_Task prompt_
Starting at the line that contains "Instruction: Open the", return every line through the end of the data exactly, without pictures.
[Dataset records — start]
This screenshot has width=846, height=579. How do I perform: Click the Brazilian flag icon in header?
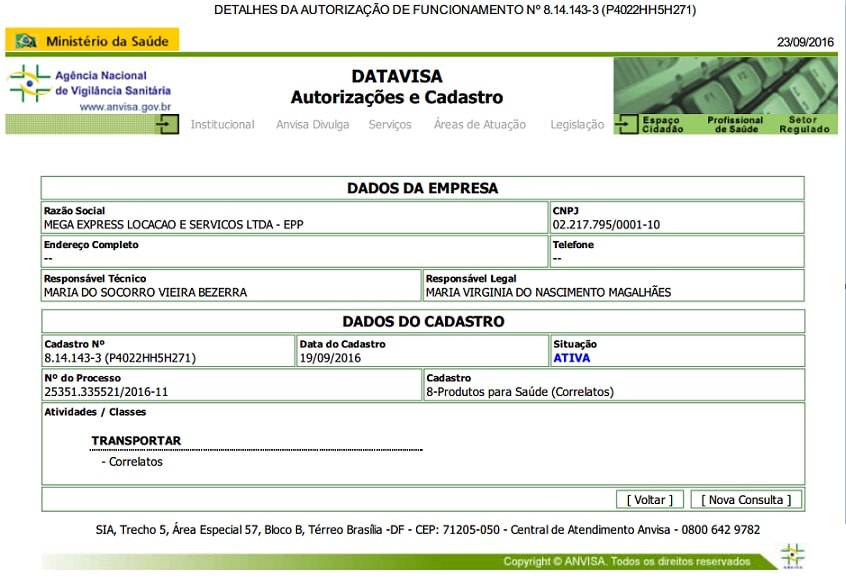(x=26, y=41)
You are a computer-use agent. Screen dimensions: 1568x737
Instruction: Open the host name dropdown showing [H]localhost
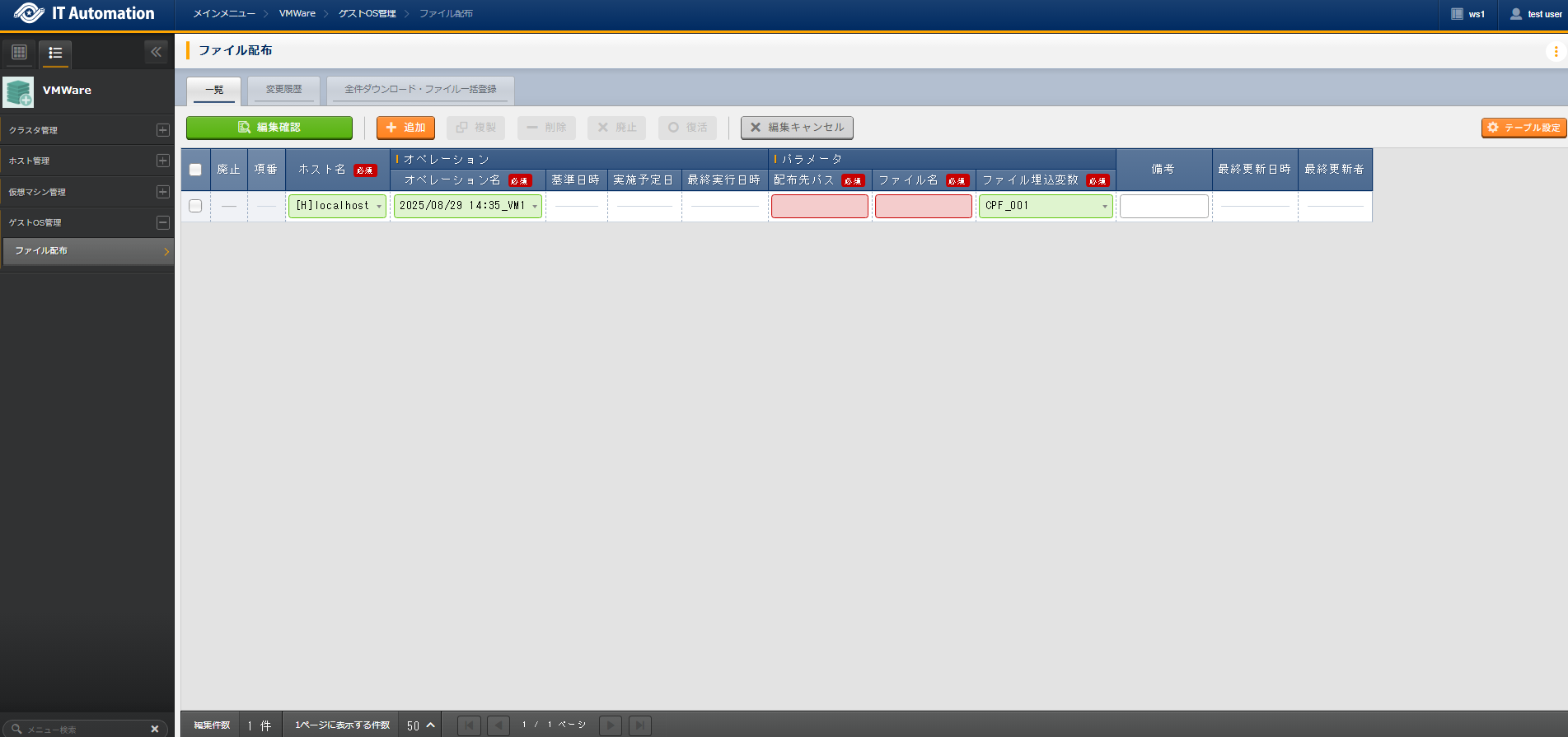click(337, 206)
[Dataset records — finish]
_Answer_
Instruction: Open the host name dropdown showing [H]localhost
click(337, 206)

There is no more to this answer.